Output the entries below so that they read exactly as they do now.

*SOURCE RECORDS:*
_____
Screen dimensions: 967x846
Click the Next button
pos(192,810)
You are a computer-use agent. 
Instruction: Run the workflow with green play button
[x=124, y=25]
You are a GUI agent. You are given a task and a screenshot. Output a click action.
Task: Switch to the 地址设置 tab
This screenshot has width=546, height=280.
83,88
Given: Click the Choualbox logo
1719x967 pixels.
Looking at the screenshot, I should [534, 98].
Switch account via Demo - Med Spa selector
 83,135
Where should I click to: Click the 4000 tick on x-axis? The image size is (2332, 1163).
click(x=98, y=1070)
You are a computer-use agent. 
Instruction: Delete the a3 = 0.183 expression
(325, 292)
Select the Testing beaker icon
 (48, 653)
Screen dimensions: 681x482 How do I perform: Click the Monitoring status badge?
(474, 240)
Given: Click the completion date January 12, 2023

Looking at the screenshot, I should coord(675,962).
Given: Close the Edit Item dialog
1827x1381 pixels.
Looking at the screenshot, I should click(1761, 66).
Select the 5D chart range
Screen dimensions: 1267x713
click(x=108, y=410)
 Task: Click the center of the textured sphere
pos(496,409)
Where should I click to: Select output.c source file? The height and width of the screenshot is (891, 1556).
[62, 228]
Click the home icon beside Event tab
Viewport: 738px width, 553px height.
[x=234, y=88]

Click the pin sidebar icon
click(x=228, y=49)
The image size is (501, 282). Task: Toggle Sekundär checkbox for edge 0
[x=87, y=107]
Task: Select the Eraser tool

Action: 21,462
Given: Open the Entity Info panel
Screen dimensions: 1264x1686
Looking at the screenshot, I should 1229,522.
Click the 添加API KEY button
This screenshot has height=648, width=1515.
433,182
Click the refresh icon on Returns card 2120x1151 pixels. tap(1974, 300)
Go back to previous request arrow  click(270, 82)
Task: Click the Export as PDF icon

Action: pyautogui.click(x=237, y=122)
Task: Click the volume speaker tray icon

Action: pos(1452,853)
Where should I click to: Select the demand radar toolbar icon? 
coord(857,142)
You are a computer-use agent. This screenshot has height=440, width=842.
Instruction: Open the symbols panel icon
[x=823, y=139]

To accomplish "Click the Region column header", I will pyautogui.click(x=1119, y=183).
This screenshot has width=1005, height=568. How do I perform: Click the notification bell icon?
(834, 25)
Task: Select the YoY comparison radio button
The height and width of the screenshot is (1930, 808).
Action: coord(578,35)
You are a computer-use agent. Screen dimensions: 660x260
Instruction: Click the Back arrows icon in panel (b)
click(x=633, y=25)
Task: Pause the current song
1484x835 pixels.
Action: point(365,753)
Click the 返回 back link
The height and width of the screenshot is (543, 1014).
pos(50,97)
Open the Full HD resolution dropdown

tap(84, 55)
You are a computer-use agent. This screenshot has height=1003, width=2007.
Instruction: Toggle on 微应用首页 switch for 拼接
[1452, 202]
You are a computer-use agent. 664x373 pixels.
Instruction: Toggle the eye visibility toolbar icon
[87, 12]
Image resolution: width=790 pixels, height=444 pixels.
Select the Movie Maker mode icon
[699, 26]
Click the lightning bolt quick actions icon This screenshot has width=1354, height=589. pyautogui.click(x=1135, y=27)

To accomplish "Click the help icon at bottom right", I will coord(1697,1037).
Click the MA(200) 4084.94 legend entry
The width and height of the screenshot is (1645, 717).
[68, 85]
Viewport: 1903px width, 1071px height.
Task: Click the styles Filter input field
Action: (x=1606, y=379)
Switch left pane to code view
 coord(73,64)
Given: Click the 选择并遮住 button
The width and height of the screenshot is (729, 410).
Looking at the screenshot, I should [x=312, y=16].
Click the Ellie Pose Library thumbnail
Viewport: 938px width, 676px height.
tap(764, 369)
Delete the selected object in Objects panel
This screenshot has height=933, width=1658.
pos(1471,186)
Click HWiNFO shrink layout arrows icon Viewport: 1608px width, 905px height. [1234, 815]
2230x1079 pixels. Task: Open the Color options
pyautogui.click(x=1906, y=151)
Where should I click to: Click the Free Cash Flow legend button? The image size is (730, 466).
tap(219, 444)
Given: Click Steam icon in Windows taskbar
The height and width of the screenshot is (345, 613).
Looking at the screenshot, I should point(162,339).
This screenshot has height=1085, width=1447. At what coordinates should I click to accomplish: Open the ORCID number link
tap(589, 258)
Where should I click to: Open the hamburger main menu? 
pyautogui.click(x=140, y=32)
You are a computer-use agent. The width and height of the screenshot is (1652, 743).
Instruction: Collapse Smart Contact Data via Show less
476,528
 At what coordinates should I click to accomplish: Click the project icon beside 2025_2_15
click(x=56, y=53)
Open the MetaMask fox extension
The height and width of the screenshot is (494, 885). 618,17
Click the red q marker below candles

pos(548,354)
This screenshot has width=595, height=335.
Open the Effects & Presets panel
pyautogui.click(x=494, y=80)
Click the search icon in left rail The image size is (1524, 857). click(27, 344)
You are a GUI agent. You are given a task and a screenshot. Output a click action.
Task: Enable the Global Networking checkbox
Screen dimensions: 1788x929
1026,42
_____
*EXERCISE RESULT:*
Screen dimensions: 967x846
Click the Next button
pos(192,810)
You are a computer-use agent. 
Instruction: Run the workflow with green play button
[x=124, y=25]
You are a GUI agent. You are given a task and a screenshot. Output a click action.
Task: Switch to the 地址设置 tab
This screenshot has width=546, height=280.
83,88
Given: Click the Choualbox logo
1719x967 pixels.
Looking at the screenshot, I should [534, 98].
Switch account via Demo - Med Spa selector
 83,135
Where should I click to: Click the 4000 tick on x-axis? The image size is (2332, 1163).
click(x=98, y=1070)
You are a computer-use agent. 
Instruction: Delete the a3 = 0.183 expression
(325, 292)
Select the Testing beaker icon
 (48, 653)
Screen dimensions: 681x482 How do I perform: Click the Monitoring status badge?
(474, 240)
Given: Click the completion date January 12, 2023

Looking at the screenshot, I should coord(675,962).
Given: Close the Edit Item dialog
1827x1381 pixels.
Looking at the screenshot, I should click(1761, 66).
Select the 5D chart range
Screen dimensions: 1267x713
click(x=108, y=410)
 Task: Click the center of the textured sphere
pos(496,409)
Where should I click to: Select output.c source file? The height and width of the screenshot is (891, 1556).
[62, 228]
Click the home icon beside Event tab
Viewport: 738px width, 553px height.
[x=234, y=88]

Click the pin sidebar icon
click(x=228, y=49)
The image size is (501, 282). Task: Toggle Sekundär checkbox for edge 0
[x=87, y=107]
Task: Select the Eraser tool

Action: 21,462
Given: Open the Entity Info panel
Screen dimensions: 1264x1686
Looking at the screenshot, I should 1229,522.
Click the 添加API KEY button
This screenshot has height=648, width=1515.
433,182
Click the refresh icon on Returns card 2120x1151 pixels. tap(1974, 300)
Go back to previous request arrow  click(270, 82)
Task: Click the Export as PDF icon

Action: pyautogui.click(x=237, y=122)
Task: Click the volume speaker tray icon

Action: pos(1452,853)
Where should I click to: Select the demand radar toolbar icon? 
coord(857,142)
You are a computer-use agent. This screenshot has height=440, width=842.
Instruction: Open the symbols panel icon
[x=823, y=139]

To accomplish "Click the Region column header", I will pyautogui.click(x=1119, y=183).
This screenshot has width=1005, height=568. How do I perform: Click the notification bell icon?
(834, 25)
Task: Select the YoY comparison radio button
The height and width of the screenshot is (1930, 808).
Action: coord(578,35)
You are a computer-use agent. Screen dimensions: 660x260
Instruction: Click the Back arrows icon in panel (b)
click(x=633, y=25)
Task: Pause the current song
1484x835 pixels.
Action: point(365,753)
Click the 返回 back link
The height and width of the screenshot is (543, 1014).
pos(50,97)
Open the Full HD resolution dropdown

tap(84, 55)
You are a computer-use agent. This screenshot has height=1003, width=2007.
Instruction: Toggle on 微应用首页 switch for 拼接
[1452, 202]
You are a computer-use agent. 664x373 pixels.
Instruction: Toggle the eye visibility toolbar icon
[87, 12]
Image resolution: width=790 pixels, height=444 pixels.
Select the Movie Maker mode icon
[699, 26]
Click the lightning bolt quick actions icon This screenshot has width=1354, height=589. pyautogui.click(x=1135, y=27)

To accomplish "Click the help icon at bottom right", I will coord(1697,1037).
Click the MA(200) 4084.94 legend entry
The width and height of the screenshot is (1645, 717).
[68, 85]
Viewport: 1903px width, 1071px height.
Task: Click the styles Filter input field
Action: (x=1606, y=379)
Switch left pane to code view
 coord(73,64)
Given: Click the 选择并遮住 button
The width and height of the screenshot is (729, 410).
Looking at the screenshot, I should [x=312, y=16].
Click the Ellie Pose Library thumbnail
Viewport: 938px width, 676px height.
tap(764, 369)
Delete the selected object in Objects panel
This screenshot has height=933, width=1658.
pos(1471,186)
Click HWiNFO shrink layout arrows icon Viewport: 1608px width, 905px height. [1234, 815]
2230x1079 pixels. Task: Open the Color options
pyautogui.click(x=1906, y=151)
Where should I click to: Click the Free Cash Flow legend button? The image size is (730, 466).
tap(219, 444)
Given: Click Steam icon in Windows taskbar
The height and width of the screenshot is (345, 613).
Looking at the screenshot, I should point(162,339).
This screenshot has height=1085, width=1447. At what coordinates should I click to accomplish: Open the ORCID number link
tap(589, 258)
Where should I click to: Open the hamburger main menu? 
pyautogui.click(x=140, y=32)
You are a computer-use agent. The width and height of the screenshot is (1652, 743).
Instruction: Collapse Smart Contact Data via Show less
476,528
 At what coordinates should I click to accomplish: Click the project icon beside 2025_2_15
click(x=56, y=53)
Open the MetaMask fox extension
The height and width of the screenshot is (494, 885). 618,17
Click the red q marker below candles

pos(548,354)
This screenshot has width=595, height=335.
Open the Effects & Presets panel
pyautogui.click(x=494, y=80)
Click the search icon in left rail The image size is (1524, 857). click(27, 344)
You are a GUI agent. You are given a task and a screenshot. Output a click action.
Task: Enable the Global Networking checkbox
Screen dimensions: 1788x929
1026,42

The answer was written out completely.